Location: Avian Disease and Oncology Research2011 Annual Report
1a. Objectives (from AD-416)
1) Develop a Higher Density and More Informative Chicken SNP Panel, (2) Refine the Theoretical and Molecular Aspects of GWMAS, (3) Field Assessment of GWMAS, and (4) Further Improve the Chicken Genome Assembly.
1b. Approach (from AD-416)
(1) Identify knowledge gaps in genomic selection, research through computer simulations to close these gaps, and implement bioinformatic-based tools for data management, selection, and breeding decisions, and (2) conduct genomic selection in at least two commercial poultry lines.
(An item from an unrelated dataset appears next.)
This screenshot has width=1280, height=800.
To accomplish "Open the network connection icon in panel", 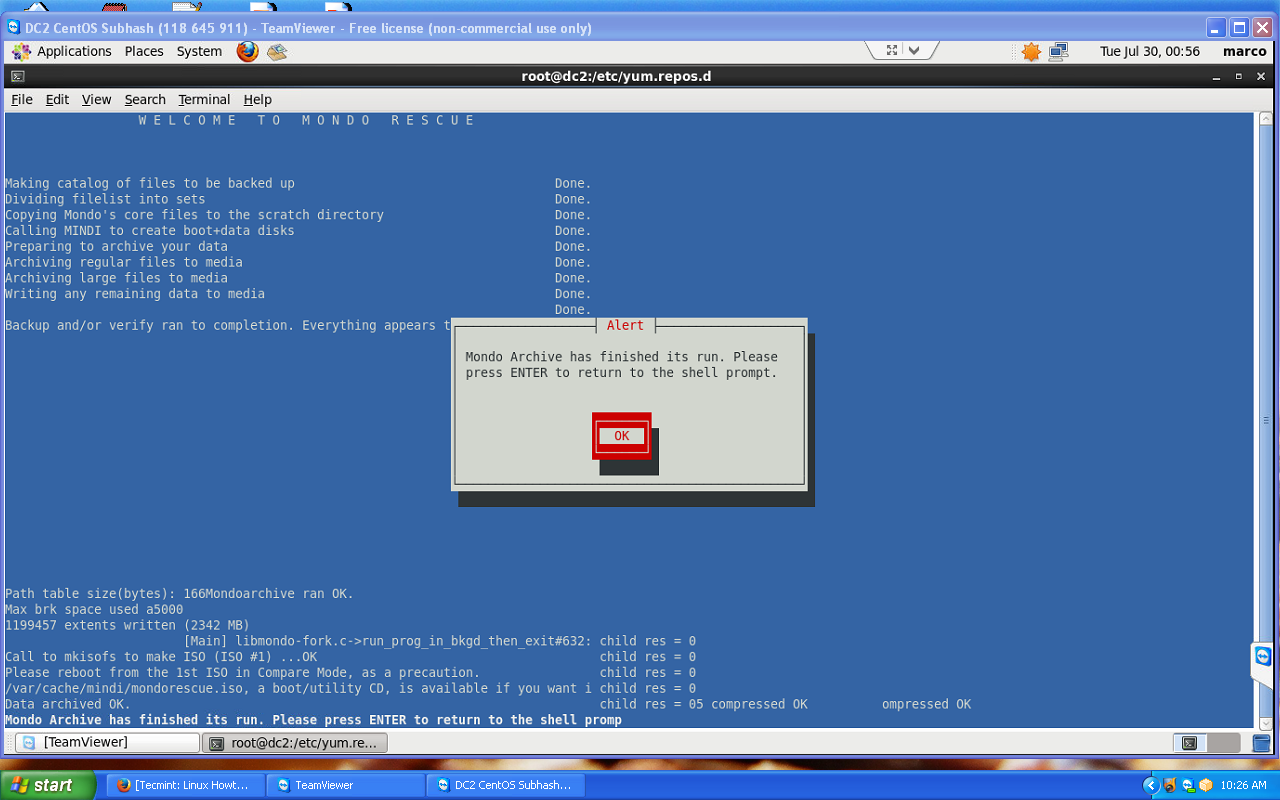I will (x=1059, y=51).
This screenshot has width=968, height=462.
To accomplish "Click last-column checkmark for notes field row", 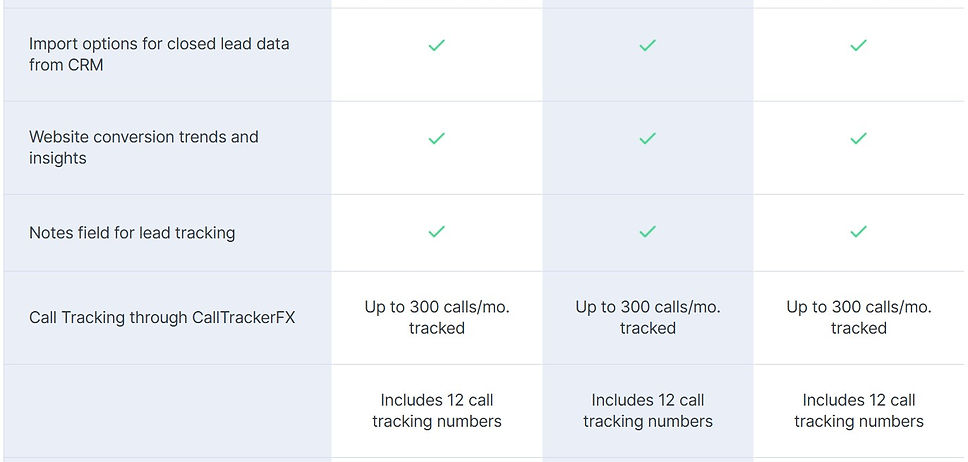I will (x=858, y=232).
Phenotype and genotype two generations from training, then compare traditional selection with two genomic selected lines over two additional generations.
3. Progress Report
This project is directly linked to Specific Cooperative Agreements 3635-31320-008-20S, 25S, 29S, and 31S titled “Development and Field Evaluation of Genome-Wide Marker-Assisted Selection (GWMAS) Over Multiple Generations in Commercial Poultry.” To meet the growing demands of consumers, the poultry industry will need to continue to improve methods of selection in breeding programs for production and associated traits. One possible solution is genome-wide marker-assisted selection (GWMAS). First proposed by one of our team members, GWMAS utilizes markers spanning the entire genome to increase accuracy and efficiency of estimating breeding values (EBV). This new method promises significant benefits, but there are many unanswered questions calling for proof that GWMAS actually works. Retrospective analysis has shown genome-wide marker-based EBV correlate highly with phenotypic Best Linear Unbiased Prediction (BLUP) EBV. However, there are concerns that these analyses will not reflect reality once implemented because selection may rapidly change variances, allele frequencies, and generate unfavorable linkage disequilibrium (LD) which only becomes apparent after the second round of selection. As planned, two meat-type and three egg-type chicken pure lines are being selected in parallel using either traditional or GWMAS. This year, after completing two rounds of selection, we conclude that compared to birds selected in parallel using current state-of-the-art breeding methods, genomic selection is superior for the vast majority of the traits selected including body weight and breast yield. This research strongly suggests that genomic selection is an improved breeding method. If costs for genetic testing continue to go down, then poultry breeders should be able to economically breed chickens faster using genomic selection and adapt more readily to changing consumer demands. The economic impact could be great since with 1 million meat-type birds processed per hour in the US alone, the net effect of even small improvements are large and worth millions of dollars.